Human immunodeficiency virus type 1 (HIV-1)-based vectors are thought to be useful for gene transfer into nondividing cells. We examined whether HIV vectors can really integrate into the chromosomes of nondividing cells. CD4+HeLa cells arrested at the G2 or G1/S phase were incubated with the HIV vector pseudotyped with the HIV envelope. The transduction efficiency of the HIV vector in these nondividing cells was comparable to that in proliferating cells. Sequencing of the polymerase chain reaction-amplified fragments containing the junction sites showed that the HIV vector was stably integrated into the chromosomal DNA. It was also demonstrated that terminally differentiated human macrophages and nonproliferating NT neurons could be transduced by the HIV vector after adenovirus-mediated expression of CD4. These results suggest that the HIV vector may be useful not only for gene therapy of AIDS but also for a variety of gene therapy protocols targeting nondividing cells.

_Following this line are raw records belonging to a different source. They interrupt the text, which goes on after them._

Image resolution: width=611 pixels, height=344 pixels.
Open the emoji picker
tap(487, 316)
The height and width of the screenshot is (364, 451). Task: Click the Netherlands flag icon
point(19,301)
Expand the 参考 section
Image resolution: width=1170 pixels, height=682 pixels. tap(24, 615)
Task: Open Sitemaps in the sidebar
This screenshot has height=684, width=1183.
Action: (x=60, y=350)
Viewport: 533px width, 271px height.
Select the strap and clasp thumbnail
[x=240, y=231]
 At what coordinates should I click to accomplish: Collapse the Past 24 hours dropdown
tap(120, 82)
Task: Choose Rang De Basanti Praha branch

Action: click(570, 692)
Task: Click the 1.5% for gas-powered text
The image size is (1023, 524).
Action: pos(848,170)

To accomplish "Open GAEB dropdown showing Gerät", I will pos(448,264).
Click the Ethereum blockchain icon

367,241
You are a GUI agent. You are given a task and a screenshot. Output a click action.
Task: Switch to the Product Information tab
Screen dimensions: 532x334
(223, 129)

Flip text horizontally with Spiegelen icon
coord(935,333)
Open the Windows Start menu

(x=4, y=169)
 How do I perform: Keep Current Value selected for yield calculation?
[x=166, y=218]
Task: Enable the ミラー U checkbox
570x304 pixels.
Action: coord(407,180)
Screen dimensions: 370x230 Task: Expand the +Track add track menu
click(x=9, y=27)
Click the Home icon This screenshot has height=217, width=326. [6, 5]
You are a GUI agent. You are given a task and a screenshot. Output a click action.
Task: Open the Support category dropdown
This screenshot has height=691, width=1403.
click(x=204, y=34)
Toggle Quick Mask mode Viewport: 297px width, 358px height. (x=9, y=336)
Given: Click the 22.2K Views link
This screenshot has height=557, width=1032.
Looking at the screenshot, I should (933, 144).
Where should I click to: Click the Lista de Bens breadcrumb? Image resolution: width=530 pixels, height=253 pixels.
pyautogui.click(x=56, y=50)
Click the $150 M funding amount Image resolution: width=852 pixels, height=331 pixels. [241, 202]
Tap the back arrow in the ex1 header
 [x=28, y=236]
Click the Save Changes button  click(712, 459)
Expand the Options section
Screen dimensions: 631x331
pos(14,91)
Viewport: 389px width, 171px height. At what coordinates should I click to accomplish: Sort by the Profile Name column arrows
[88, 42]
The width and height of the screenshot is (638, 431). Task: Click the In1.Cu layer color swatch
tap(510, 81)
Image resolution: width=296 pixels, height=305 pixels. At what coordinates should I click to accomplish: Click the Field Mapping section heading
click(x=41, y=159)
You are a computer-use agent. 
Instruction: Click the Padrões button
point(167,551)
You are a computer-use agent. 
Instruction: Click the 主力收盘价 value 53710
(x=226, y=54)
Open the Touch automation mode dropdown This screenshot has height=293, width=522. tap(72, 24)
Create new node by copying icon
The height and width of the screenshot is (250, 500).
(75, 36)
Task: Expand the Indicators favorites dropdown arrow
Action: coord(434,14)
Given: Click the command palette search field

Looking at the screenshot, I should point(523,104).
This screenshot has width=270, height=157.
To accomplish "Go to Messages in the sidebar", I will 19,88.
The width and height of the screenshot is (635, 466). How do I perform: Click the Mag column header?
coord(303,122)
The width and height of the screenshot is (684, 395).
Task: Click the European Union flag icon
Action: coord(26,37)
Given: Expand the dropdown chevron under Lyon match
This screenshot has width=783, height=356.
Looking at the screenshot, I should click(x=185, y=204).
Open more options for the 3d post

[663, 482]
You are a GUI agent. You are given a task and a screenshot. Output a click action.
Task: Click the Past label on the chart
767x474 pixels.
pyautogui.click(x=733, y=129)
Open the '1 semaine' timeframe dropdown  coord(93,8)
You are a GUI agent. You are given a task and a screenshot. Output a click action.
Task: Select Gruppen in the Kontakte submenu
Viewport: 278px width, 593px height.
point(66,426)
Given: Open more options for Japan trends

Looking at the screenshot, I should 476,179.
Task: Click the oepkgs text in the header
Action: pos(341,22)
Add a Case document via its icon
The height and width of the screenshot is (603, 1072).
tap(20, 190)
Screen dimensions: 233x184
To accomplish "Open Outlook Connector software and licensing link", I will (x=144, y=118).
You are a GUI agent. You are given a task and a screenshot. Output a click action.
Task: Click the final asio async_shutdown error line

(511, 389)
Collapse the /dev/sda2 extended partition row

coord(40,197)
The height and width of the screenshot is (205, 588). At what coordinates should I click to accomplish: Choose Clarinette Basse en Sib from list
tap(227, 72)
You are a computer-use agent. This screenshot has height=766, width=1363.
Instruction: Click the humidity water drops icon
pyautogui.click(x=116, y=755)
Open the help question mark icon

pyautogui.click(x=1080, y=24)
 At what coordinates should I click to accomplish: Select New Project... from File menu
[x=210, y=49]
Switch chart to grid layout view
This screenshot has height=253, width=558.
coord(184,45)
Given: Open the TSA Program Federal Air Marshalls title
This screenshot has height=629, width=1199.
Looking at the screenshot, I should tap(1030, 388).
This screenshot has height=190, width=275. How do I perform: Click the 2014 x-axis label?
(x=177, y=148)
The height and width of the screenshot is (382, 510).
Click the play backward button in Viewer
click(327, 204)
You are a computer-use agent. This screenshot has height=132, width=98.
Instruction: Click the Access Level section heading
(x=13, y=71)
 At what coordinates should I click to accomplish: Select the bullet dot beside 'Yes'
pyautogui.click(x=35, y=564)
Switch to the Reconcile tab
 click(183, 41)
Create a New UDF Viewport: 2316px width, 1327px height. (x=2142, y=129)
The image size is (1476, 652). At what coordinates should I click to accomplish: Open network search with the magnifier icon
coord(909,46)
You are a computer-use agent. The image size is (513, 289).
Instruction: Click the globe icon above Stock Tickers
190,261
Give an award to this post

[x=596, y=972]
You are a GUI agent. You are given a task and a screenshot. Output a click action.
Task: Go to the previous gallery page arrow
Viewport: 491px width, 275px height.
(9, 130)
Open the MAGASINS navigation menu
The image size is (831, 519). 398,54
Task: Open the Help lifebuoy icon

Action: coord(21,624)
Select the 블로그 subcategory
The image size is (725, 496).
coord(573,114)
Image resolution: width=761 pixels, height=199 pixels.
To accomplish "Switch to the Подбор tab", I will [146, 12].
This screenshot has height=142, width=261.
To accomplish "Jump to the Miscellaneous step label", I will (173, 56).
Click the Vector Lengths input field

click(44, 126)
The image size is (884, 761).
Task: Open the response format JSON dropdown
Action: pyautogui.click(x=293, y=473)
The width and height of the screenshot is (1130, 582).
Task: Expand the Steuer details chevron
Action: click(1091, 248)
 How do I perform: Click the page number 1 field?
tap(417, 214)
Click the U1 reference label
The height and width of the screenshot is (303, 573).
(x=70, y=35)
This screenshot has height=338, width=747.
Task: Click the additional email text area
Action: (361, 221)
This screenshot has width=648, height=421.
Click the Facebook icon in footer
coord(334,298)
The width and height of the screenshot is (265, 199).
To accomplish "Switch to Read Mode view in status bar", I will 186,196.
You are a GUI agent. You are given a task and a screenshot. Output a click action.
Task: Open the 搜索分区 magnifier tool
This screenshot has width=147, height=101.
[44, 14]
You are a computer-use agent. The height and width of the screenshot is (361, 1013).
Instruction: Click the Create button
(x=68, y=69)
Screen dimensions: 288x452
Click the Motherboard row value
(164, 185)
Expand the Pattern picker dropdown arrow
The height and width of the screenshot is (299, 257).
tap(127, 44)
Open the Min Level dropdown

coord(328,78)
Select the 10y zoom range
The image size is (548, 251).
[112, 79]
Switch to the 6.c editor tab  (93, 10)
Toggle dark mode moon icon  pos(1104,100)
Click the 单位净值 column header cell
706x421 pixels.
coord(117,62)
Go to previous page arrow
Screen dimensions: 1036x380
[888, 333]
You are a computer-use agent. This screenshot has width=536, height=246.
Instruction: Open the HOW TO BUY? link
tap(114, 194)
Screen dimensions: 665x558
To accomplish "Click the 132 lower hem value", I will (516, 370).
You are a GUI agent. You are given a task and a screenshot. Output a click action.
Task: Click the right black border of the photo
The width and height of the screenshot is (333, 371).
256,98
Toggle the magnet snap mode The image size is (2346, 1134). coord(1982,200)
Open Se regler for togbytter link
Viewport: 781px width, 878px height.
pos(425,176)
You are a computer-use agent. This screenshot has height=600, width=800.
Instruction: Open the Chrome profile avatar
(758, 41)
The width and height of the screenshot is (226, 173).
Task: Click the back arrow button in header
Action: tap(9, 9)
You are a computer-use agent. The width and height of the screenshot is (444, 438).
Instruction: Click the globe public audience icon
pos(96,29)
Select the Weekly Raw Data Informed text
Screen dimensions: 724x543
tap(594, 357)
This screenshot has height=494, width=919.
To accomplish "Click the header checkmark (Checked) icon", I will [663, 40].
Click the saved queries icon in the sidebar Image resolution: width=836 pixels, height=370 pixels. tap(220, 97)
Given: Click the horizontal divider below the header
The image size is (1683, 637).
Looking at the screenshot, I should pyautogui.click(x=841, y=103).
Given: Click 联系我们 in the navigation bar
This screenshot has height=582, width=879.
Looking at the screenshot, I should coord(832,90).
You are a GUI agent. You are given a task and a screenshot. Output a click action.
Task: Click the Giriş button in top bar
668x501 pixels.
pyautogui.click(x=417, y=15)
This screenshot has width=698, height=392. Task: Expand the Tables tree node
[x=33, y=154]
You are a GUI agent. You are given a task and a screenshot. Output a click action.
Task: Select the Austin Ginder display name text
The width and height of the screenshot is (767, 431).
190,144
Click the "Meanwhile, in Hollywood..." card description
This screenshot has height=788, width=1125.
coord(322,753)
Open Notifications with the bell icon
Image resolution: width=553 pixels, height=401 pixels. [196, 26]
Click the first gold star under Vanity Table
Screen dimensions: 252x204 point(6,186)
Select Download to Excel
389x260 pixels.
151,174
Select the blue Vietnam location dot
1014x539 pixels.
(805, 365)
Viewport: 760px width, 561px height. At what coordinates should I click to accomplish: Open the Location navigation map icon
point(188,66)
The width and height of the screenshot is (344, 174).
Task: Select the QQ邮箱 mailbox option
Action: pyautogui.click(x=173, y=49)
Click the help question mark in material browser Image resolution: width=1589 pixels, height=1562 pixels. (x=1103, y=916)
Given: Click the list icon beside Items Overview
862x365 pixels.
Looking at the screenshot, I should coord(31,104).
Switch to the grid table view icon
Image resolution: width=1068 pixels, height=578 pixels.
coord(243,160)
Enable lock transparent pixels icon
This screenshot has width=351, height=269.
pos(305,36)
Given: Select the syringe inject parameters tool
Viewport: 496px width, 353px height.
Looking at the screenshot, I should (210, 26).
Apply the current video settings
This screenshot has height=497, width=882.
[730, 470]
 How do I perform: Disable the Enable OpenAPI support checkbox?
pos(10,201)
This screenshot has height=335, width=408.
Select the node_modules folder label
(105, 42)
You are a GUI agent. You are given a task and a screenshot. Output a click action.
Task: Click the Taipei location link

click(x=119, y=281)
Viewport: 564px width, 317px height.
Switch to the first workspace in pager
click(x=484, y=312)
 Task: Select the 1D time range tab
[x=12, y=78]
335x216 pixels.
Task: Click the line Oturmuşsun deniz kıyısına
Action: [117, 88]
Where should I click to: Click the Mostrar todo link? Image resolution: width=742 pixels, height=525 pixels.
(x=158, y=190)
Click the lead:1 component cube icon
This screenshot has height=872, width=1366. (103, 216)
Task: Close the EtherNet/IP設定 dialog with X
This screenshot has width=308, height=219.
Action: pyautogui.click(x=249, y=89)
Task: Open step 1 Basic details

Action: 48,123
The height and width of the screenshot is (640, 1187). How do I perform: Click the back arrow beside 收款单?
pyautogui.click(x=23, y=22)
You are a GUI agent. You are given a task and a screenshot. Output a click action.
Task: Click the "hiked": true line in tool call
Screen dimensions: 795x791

基于1型人类免疫缺陷病毒(HIV-1)的载体被认为可用于将基因导入非分裂细胞。我们研究了HIV载体是否真的能整合到非分裂细胞的染色体中。将停滞在G2或G1/S期的CD4⁺HeLa细胞与用HIV包膜假型化的HIV载体一起孵育。HIV载体在这些非分裂细胞中的转导效率与在增殖细胞中的转导效率相当。对包含连接位点的聚合酶链反应扩增片段进行测序表明,HIV载体稳定地整合到了染色体DNA中。还证明,在腺病毒介导的CD4表达后,终末分化的人类巨噬细胞和非增殖性NT神经元可被HIV载体转导。这些结果表明,HIV载体不仅可能对艾滋病的基因治疗有用,而且对针对非分裂细胞的各种基因治疗方案也可能有用。